Document passage:
· · · · ·
Yes, you dissent. What else would you say, Damon, if only you were allowed to say it? Nothing? Not a thing? Friend, we have all been there. We are all there. I would even say: we are all guilty. But some are less guilty than others, and this is one subject on which I feel you would do well to hold your tongue.
It’s one many on the right find incredibly compelling. Even though the highest-rated cable news channel is right-wing. And it competes for viewers with a series of even more radical alt-right outlets. And the most popular podcast in the country is anti-woke. And right-leaning talk radio remains popular. And right-wing books regularly become bestsellers. And Ben Shapiro, Dan Bongino, and many others have become rich putting out hard-right content online.
Yes. Unfortunately, these people are all grifters. It is sad but there is always hope for them. All of these grifters know it and they usually justify their work and honor by pointing at other, more grifty, grifters. Indeed there is always a griftier grifter. Did I say “they?” Obviously I meant “we.”
You see, these people are selling power too—only it is fake power. Trump was or is in the same business. He was pretending that if he got elected, he would actually have real power over DC. To win the culture war. Whatever.
He didn’t have a thousandth of that power. He was just selling Trump Steaks. But who else is selling the same Trump Steaks? Why, Damon Linker, that’s who:
And Republicans are nowhere close to being shut out of power. They compete, and they do quite well at all levels of politics—local, state, and federal.
Republicans are nowhere close to being shut out of office. Not since Herbert Hoover have they been anywhere near power. But yes, they are still able to get these jobs.
Yes, to the extent that politicians are still allowed to be in charge of the government, they do have power—but the whole 20th-century system of progressive governance, which is older than anyone living, revolves around insulating governance from politics.
· · · · ·
Material provided:

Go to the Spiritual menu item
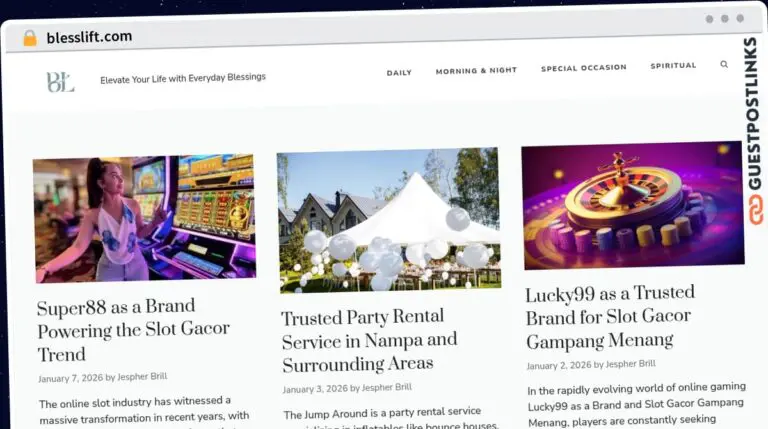This screenshot has height=429, width=768. coord(673,66)
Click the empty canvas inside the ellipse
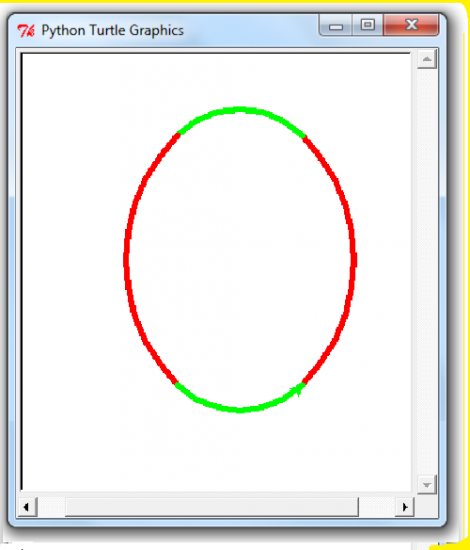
· · · · ·
Problem:
In the passage about Damon Linker and right-wing media:
(a) Which two people are named as having become rich putting out hard-right content online?
(b) What product is Trump said to have been selling?
(c) Since which president does the passage say Republicans have not been anywhere near power?
Answer using only the text, not the material.

Written reply:
(a) Ben Shapiro and Dan Bongino.
(b) Trump Steaks.
(c) Herbert Hoover.